Probably the best way to handle this is to split up the code, so that logic that processes the page contents is split from the code that fetches the page.

Then pass an instance of the fetcher code into the processing logic, then you can easily replace it with a mock fetcher for the unit test.

e.g.

class Processor(oject):
    def __init__(self, fetcher):
        self.m_fetcher = fetcher

    def doProcessing(self):
        ## use self.m_fetcher to get page contents

class RealFetcher(object):
    def fetchPage(self, url):
        ## get real contents

class FakeFetcher(object):
    def fetchPage(self, url):
        ## Return whatever fake contents are required for this test
Douglas Leeder
  • 52,368
  • 9
  • 94
  • 137
3

The simplest way is to change your function so that it doesn't necessarily use urllib.urlopen. Let's say this is your original function:

def my_grabber(arg1, arg2, arg3):
    # .. do some stuff ..

+---+

● EXERCISE 1
From the thread on testing page-fetching code, write out the part that opens with the words containing "The simplest way" and closes with "some stuff ..", changing "my_grabber" to "page_grabber".
● EXERCISE 2
Shorten the paragraph in the thread on testing page-fetching code that begins "Probably the best way to handle this", keeping its main point.

+---+

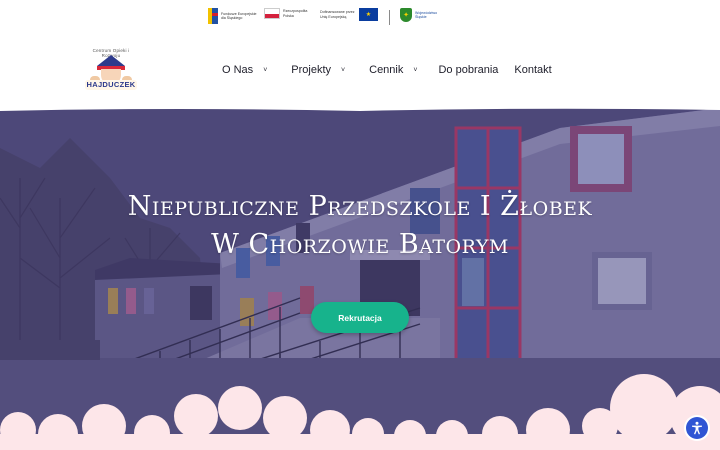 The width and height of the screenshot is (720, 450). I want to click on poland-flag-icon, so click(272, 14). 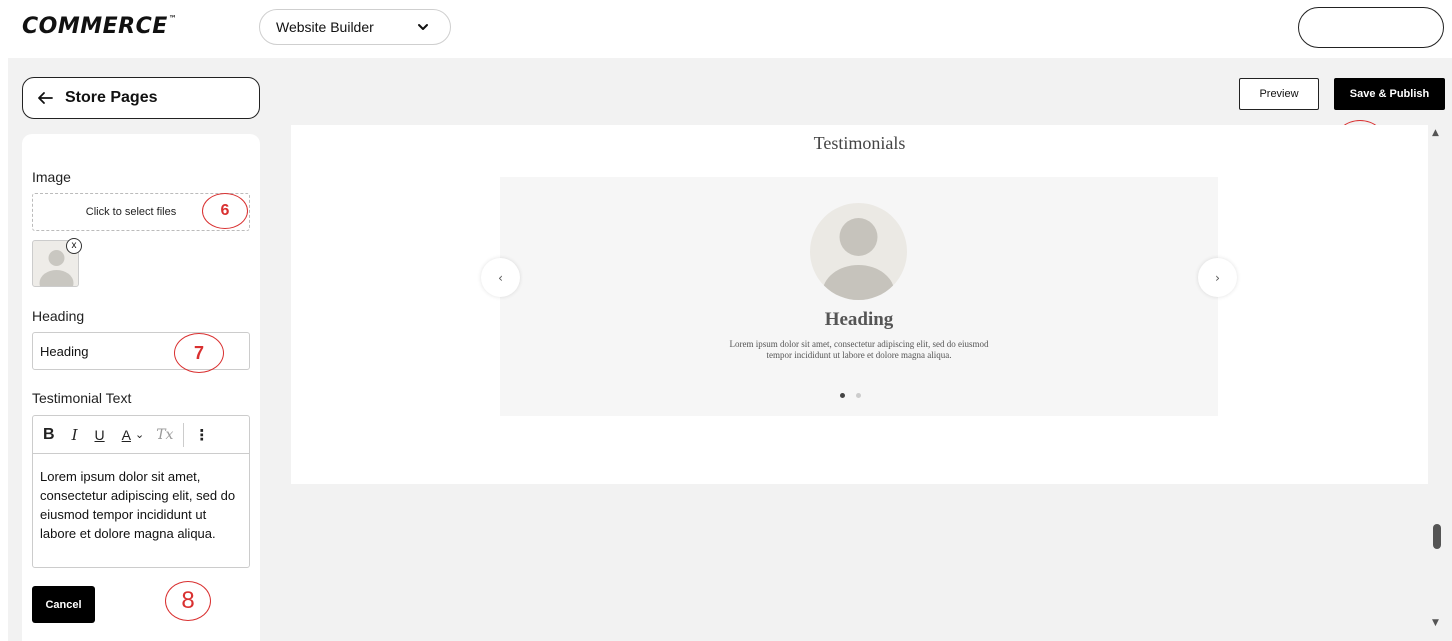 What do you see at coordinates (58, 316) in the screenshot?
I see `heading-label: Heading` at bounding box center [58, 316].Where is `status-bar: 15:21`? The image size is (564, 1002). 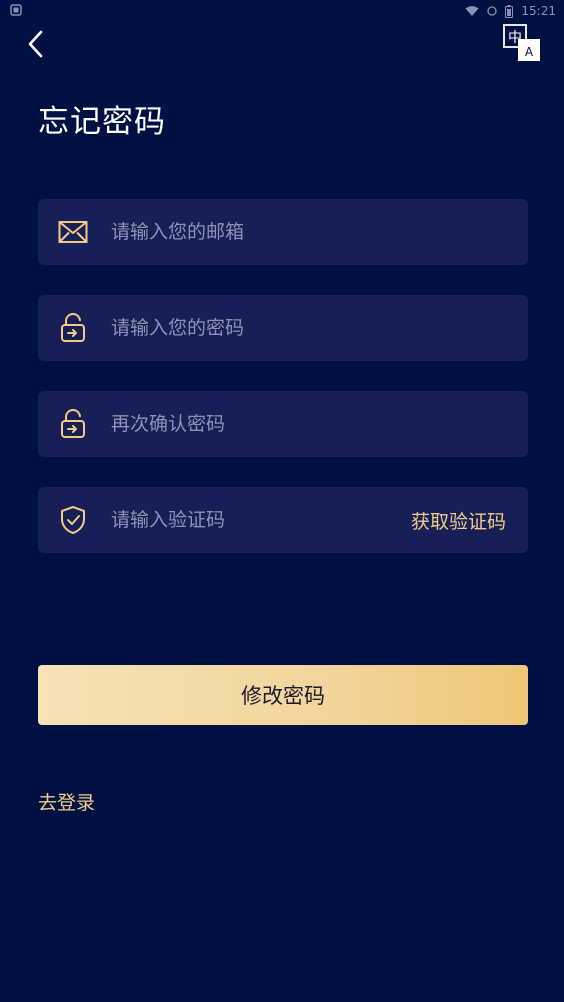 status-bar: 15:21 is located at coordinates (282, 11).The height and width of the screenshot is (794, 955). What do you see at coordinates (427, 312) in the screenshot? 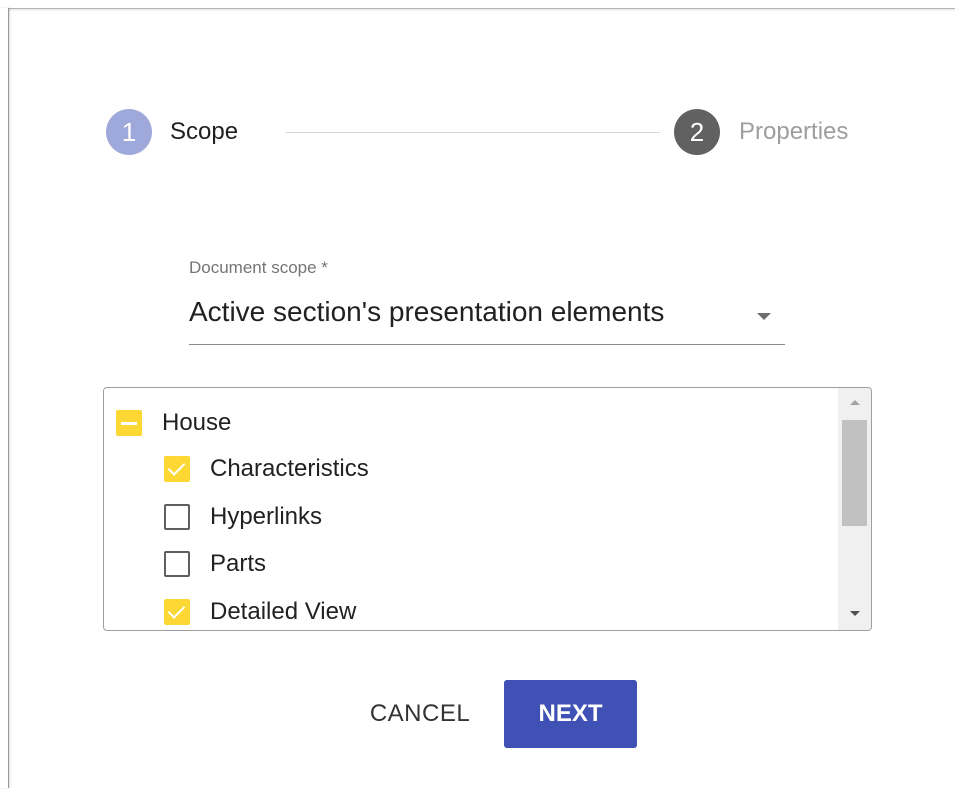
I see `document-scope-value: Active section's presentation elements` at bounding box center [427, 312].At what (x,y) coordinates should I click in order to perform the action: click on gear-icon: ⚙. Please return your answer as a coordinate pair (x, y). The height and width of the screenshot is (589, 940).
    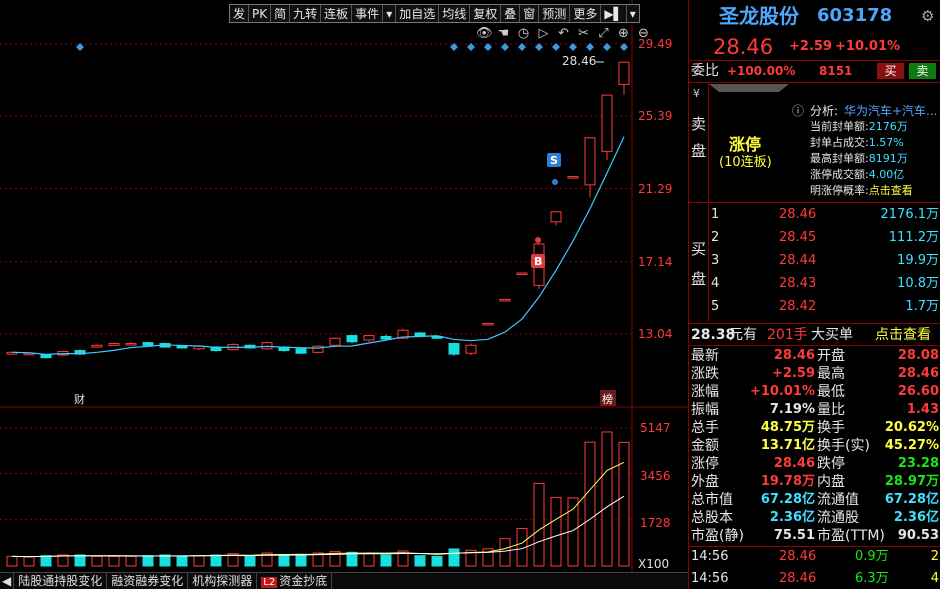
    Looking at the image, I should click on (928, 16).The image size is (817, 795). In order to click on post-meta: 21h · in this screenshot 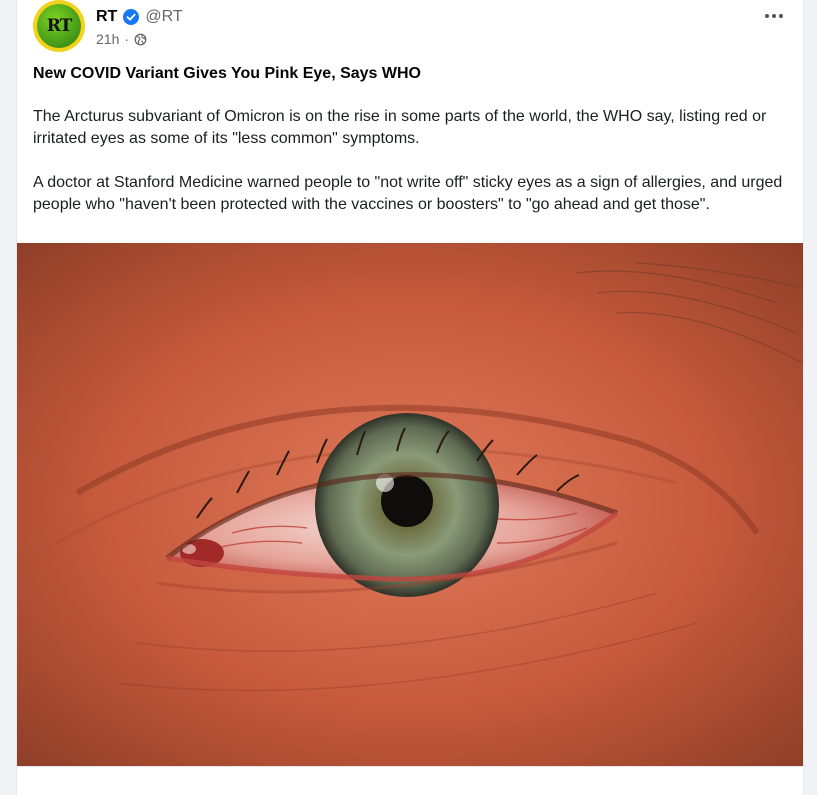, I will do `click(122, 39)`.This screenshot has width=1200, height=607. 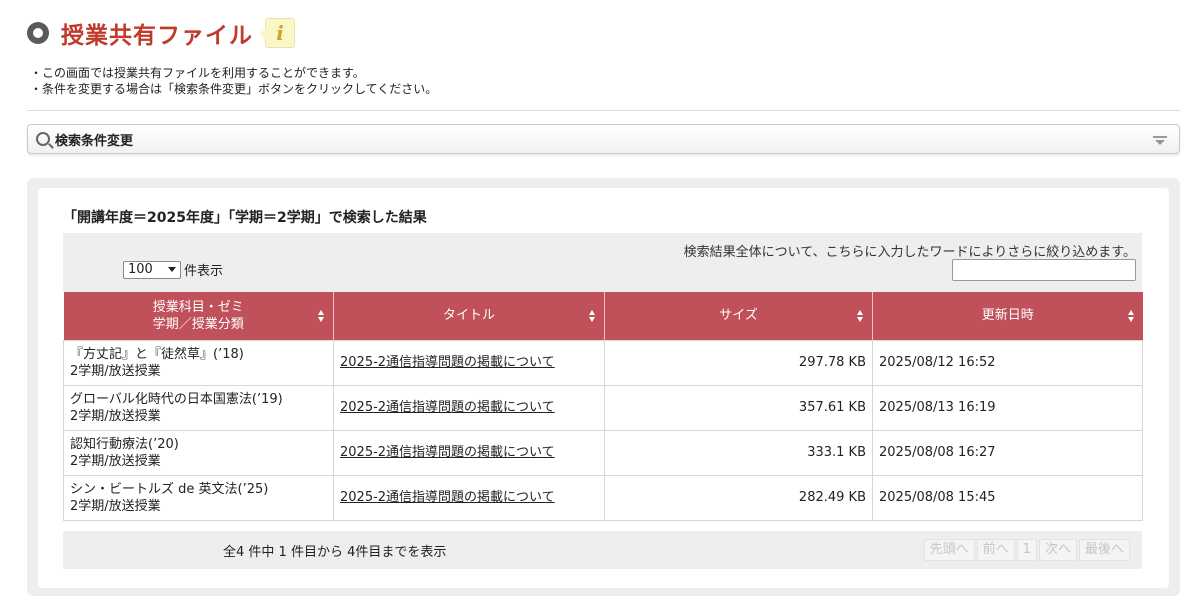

+---+

● EXPECTED ANSWER 1
The simplest way is to change your function so that it doesn't necessarily use urllib.urlopen. Let's say this is your original function:

def page_grabber(arg1, arg2, arg3):
    # .. do some stuff ..

● EXPECTED ANSWER 2
The best approach is likely to separate the logic that processes page contents from the code that fetches the page.